Computer Chess Club Archives


Search

Terms

Messages

Subject: Re: Chess pc program on super computer

Author: Vincent Diepeveen

Date: 05:21:23 08/05/05

Go up one level in this thread


On August 04, 2005 at 10:48:05, Robert Hyatt wrote:

>On August 04, 2005 at 08:16:24, Vincent Diepeveen wrote:
>
>>On August 04, 2005 at 02:50:32, Mimic wrote:
>>
>>>On August 04, 2005 at 02:37:20, Mark jones wrote:
>>>
>>>>Can you imagine how would Junior,shredder,fritz would have played if they where
>>>>deployed on A super computer like this:
>>>>http://www.top500.org/sublist/System.php?id=7605
>>>>
>>>>If this were possible not only it would kill all the humans I think it would
>>>>have crushed Hydra to...
>>>>What do you thisk about it? And was there an attempt to deploy an pc program
>>>>on asuper computer?
>>>
>>>
>>>How many Rpeak (GFlops) or Rmax (GFlops) on a normal personal computer ?
>>
>>Opteron delivers 2 flops per cycle per core.
>>
>>without using calculator:
>>So a 2.2ghz dual core opteron delivers 2.2 * 2 * 2 = 4 * 2.2 = 8.8 gflop
>>So a quad opteron delivers 4 * 8.8 = 35.2 gflop
>>
>>However the comparision is not fair. IBM is always quoting single precision
>>calculations whereas majority of researchers uses double precision floating
>>points.
>
>I do not believe that is true.  I'm not aware of _any_ floating point hardware

Please check online sources, the 256 gflop quoted for CELL processor is based
upon single precision floating point.

>today that does 32 bit IEEE math.  Every processor I have seen does internal
>calculations in 64 (actually 80) bits of precision.  From the early IBM RS 6000

At x87 floating point processors it is 80 bits for example. This will however
not be there anymore in the future. Majority of the gflops of the
chips such as itanium2 is usually not even following ansi-c specifications.

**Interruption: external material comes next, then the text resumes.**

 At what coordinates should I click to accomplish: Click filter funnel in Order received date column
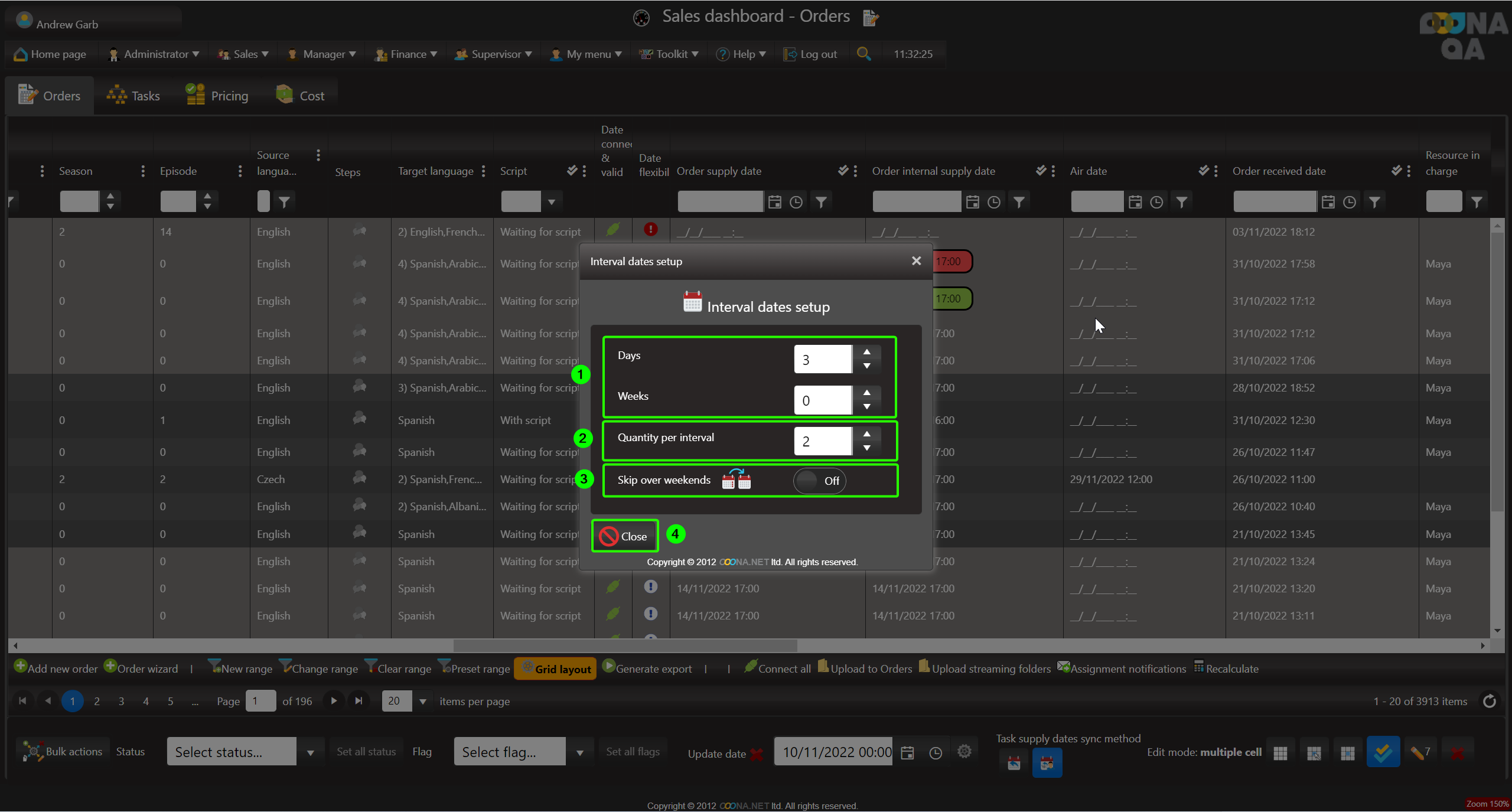coord(1375,202)
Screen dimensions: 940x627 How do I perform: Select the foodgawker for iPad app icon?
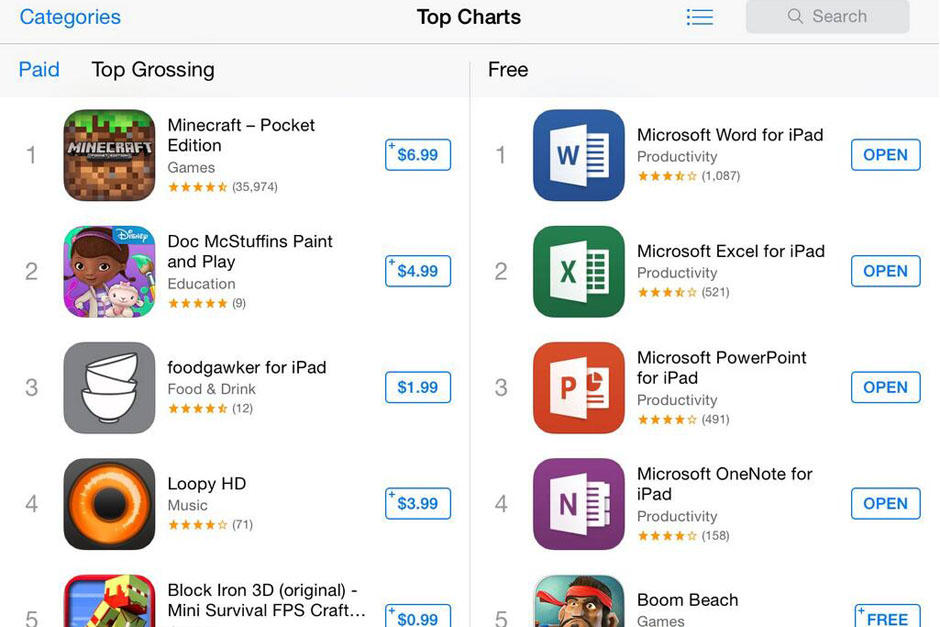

See my postings in hardware groups that have proven this.

For example the intel c++ compiler has a special flag which you will have to
give it, in order to calculate more accurately floating point with more
precision than default 'shortcuts' it takes.

>this has been true.  I once spent a couple of days trying to understand why
>using REAL*4 vs REAL*8 in a FORTRAN program made _zero_ difference in how fast

Yeah you're living in the 80s still.

To wake you up nowadays we have things like SSE and SSE2 and also 3d now.

For example your favourite opteron hardware has 3d now which splits virtually
each 64 bits registers in 2 single precision floating point.

See for example "amd 64 architecture programmes manual 1 application
programming" page 270 5.3.6 floating point 3d now".

It has a clear diagram to illustrate to you how vector operations work at the PC
nowadays, and why they executing 1 instruction a cycle with 2 cycle latency
still can reach 2 gflop single precision.

>it ran, where on an older IBM /370 it made a significant difference since that
>box actually had 32 bit and 64 bit hardware.

A 64x64 bits multiplication at opteron eats 2 cycles and has a 128 bits
result. However, with SSE2 you can not reach that accuracy but you can do
2 flops per cycle.

For some prime searching software mine the 64x64 bits multiplication delivering
128 bits is more useful than 2 multiplications of 64x64 bits delivering 64.

So there is a problem here that more bits is more useful, but it just doesn't
deliver them.

>>
>>If you want to know exact definitions of what is a double precision floating
>>point, look in the ansi-C definitions.
>>
>>In reality the researchers assume 64 bits 'double times a 64 bits double
>>delivering a 64 bits double.
>>
>>In reality single precision is less than 32 bits times 32 bits delivering less
>>than 32 bits worth of information.
>
>Why less than?  You lose exponent bits in either length, but the exponent is not
>"lost information"...

For ansi-c specifications on how precise floating point must be,
see ansi_c definitions page 455 '7.library annex E'.

It just has to represent something close to 1.000000001 * 10^37
for a double. Which fits in less than 64 bits. 10 digits mantissa,
10 power = 37.

I might be a few bits off, but not many:
  10 digits = 33 bits
  -37..37   = 9 bits.

With 42-43 bits you get already very far.

So double (8 bytes type) has no need for 80 bits precision.
Please note that long double has same definition.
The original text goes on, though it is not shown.